Ben Cottier 12 May 2020 11:03 UTC
3 points
Model of the threat and interventions for mesa-optimization
- Consider a chain model
  - Base optimizer
  - -> Mesa optimizer
    Produced through optimization of base objective in training environment
  - -> Misalignment (base objective != mesa objective)
    Different kinds of misalignment
    Proxy: mesa objective is a proxy for the base objective in the training environment
    Side-effect: optimizing mesa objective happens to optimize base objective
    Instrumental: optimizing base objective happens to optimize mesa objective
    
    Approximate: objectives differ due to an approximation error, caused by limits of representation in mesa-optimizer’s model
    Suboptimal: optimizing mesa objective happens to optimize base objective due to a flaw
    
    What makes this particularly concerning relative to the “standard” alignment problem?

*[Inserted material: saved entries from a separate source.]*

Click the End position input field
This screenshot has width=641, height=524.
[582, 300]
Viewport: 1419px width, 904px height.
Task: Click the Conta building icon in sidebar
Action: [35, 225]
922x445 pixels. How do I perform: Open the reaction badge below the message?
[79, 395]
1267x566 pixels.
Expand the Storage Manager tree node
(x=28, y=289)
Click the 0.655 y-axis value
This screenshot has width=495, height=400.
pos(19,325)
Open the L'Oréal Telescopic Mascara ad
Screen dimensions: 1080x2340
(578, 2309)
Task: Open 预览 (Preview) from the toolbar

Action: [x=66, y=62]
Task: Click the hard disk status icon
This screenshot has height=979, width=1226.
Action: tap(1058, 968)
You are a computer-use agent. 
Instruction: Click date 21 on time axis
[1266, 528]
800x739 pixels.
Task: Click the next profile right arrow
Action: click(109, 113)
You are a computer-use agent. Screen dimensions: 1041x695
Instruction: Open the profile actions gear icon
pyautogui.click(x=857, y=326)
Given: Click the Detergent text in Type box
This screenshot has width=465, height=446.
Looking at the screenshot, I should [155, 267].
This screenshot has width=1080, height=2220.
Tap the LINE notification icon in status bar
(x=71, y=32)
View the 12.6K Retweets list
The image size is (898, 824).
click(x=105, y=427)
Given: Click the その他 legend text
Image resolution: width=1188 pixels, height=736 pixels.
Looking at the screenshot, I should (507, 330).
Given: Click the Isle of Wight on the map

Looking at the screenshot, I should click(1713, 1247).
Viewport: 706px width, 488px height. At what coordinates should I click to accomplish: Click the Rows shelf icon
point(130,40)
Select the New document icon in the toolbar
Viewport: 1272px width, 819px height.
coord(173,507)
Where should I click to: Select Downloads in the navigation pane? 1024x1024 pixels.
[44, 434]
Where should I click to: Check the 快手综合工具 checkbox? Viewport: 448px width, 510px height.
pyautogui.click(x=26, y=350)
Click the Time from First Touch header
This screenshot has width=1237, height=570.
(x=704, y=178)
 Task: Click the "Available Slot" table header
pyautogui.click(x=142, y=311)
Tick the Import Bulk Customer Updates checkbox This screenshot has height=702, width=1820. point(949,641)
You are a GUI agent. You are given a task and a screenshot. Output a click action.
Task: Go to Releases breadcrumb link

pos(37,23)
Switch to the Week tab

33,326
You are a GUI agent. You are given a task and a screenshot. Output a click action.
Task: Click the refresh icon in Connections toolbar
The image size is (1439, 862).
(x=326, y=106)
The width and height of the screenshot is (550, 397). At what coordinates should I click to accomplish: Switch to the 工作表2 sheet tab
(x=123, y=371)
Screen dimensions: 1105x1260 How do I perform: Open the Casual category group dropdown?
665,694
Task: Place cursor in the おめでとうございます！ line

It’s that the misalignment may be particularly difficult to detect (see next step). The mesa-optimizer has been “screened” by the base optimizer during training; it has to align to the base objective to some extent, at least in the training environment. This either means it is aligned, or deceptively misaligned. The base probability of a misaligned mesa-optimizer is lower than a misaligned system in general, but conditioned on it happening, it could carry greater risk.
  - -> Deployment
    Not enough evidence of risk based on training and testing in controlled environment
    Mesa optimizer is deceptive, to increase its chance of deployment
  - -> Distribution shift
    Deployment environment differs from training environment or controlled testing environment
  - -> Unanticipated behaviour
    The distribution shift causes the misalignment to manifest in different behaviour
    There is a “standard” problem of robustness to distribution shift that applies to any machine learning model, not just mesa-optimizers. What makes a mesa-optimizer particularly concerning? It’s that optimization will tend to make the unanticipated behaviour more adversarial and influence-seeking. It can freely pursue an objective rather than merely perform a specified task.
  - -> Catastrophe
    The unanticipated behaviour is so bad that it leads to a permanent, huge loss of value.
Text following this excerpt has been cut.